Clinical studies have also been conducted for brimonidine, cyclosporine A, and elamipretide (MTP-131). Neither brimonidine, an α-2 agonist with potent neuroprotective effects in experimental animal models of optic nerve injury, or cyclosporine A, a potent immunomodulatory agent that has a crucial role in blocking apoptosis in damage-induced cell death, prevented second eye involvement in two separate open-label trials focusing on patients with acute LHON who were still unilaterally affected [52, 53]. In a Phase II double-masked trial, there was no difference in BCVA at 84 weeks in patients with chronic LHON treated with topical elamipretide, a mitochondria-targeting peptide that promotes increased ATP production and decreased ROS production [54].

The ubiquinone family, in particular idebenone, has shown the most promise and will be discussed in detail. Mutation-independent therapies that utilise AAV vectors to deliver specific genes associated with cell survival and mitochondrial regulation have also been under investigation and are discussed below.

Idebenone

Co-enzyme Q₁₀, also known as ubiquinone, plays an important role in the mitochondrial respiratory chain by carrying electrons from complexes I and II to complex III. Co-enzyme Q₁₀ has been beneficial for some inherited mitochondrial disorders. However, administration of oral CoQ₁₀ has not been shown to be beneficial in LHON, presumably because of its inability to cross the blood–brain barrier. To overcome this issue, idebenone, a synthetic hydrosoluble analogue of CoQ₁₀ was developed. In preclinical studies, idebenone partially restores cellular ATP levels under conditions of impaired complex I function [55]. In patients with LHON, idebenone is thought to transfer electrons directly to complex III, thereby providing a redox bypass of complex I [56].
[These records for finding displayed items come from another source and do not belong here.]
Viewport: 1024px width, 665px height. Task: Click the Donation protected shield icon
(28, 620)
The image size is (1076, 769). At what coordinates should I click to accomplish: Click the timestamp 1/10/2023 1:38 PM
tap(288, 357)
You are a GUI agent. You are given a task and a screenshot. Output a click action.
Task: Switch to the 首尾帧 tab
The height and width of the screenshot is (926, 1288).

In the first clinical trial of oral idebenone, Rescue of Hereditary Optic Disease Outpatient Study (“RHODOS”), 85 patients with LHON with < 5 years of visual loss were randomised to receive either 900 mg/day idebenone or a placebo for 24 weeks [57]. At week 24, idebenone was associated with better BCVA than placebo in the intention-to-treat population. However, the primary endpoint of difference in best recovery in visual acuity did not reach statistical significance [− 0.064 logMAR; 95% CI − 0.184 to + 0.055; P = 0.291). Excluding participants who carried the m.14484 T > C mutation, which is known for its higher rate of spontaneous improvement in visual acuity, led to a larger treatment effect, which still remained non-significant [57].
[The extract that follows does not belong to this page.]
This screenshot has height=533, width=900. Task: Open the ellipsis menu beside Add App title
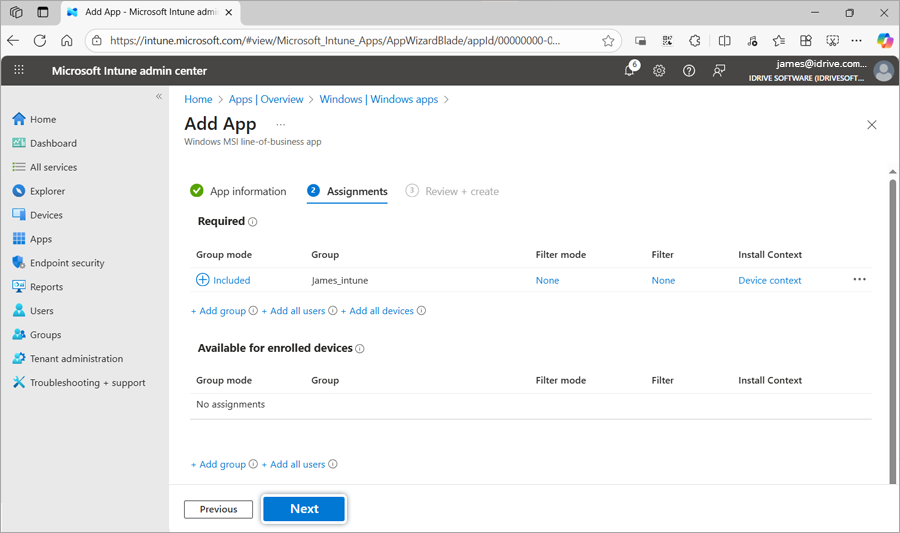click(281, 125)
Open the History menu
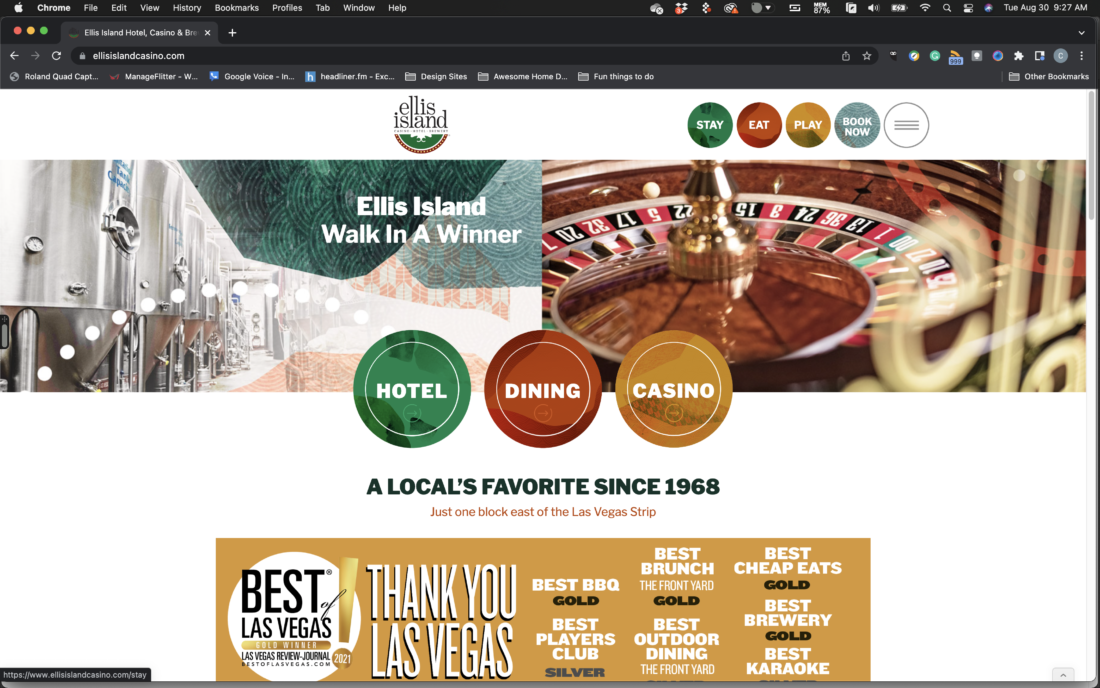 [187, 8]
In a follow-up study (“RHODOS-OFU”), RHODOS participants were assessed a median of 30 months after they had discontinued idebenone and placebo [58]. The mean difference in the best recovery of visual acuity between treatment groups for the entire period from baseline of RHODOS to the RHODOS–OFU visit was − 0.158 logMAR (+ 7 ETDRS, P = 0.086), in favour of idebenone. When mean change in visual acuity of individual eyes from baseline RHODOS to RHODOS-OFU was analysed, a significant improvement in visual acuity was detected in participants treated with idebenone (− 0.228; + 11 letters; P = 0.0011). The treatment effect was greater (− 0.283; + 14 letters, P = 0.0002) for patients carrying either the m.11778G > A or m.3460G > A mutation, after those with the m.14484 T > C mutation were excluded from the analysis [58]. A retrospective observational study of patients receiving idebenone found that patients were more likely to recover vision if treatment was initiated early and if it was maintained for longer than the 24 weeks regimen used in RHODOS [59]. The findings of this study supported the hypothesis that idebenone has the highest impact if initiated early in the disease at a time when RGC loss is minimal and there are still viable, but inactive, RGCs [58, 59].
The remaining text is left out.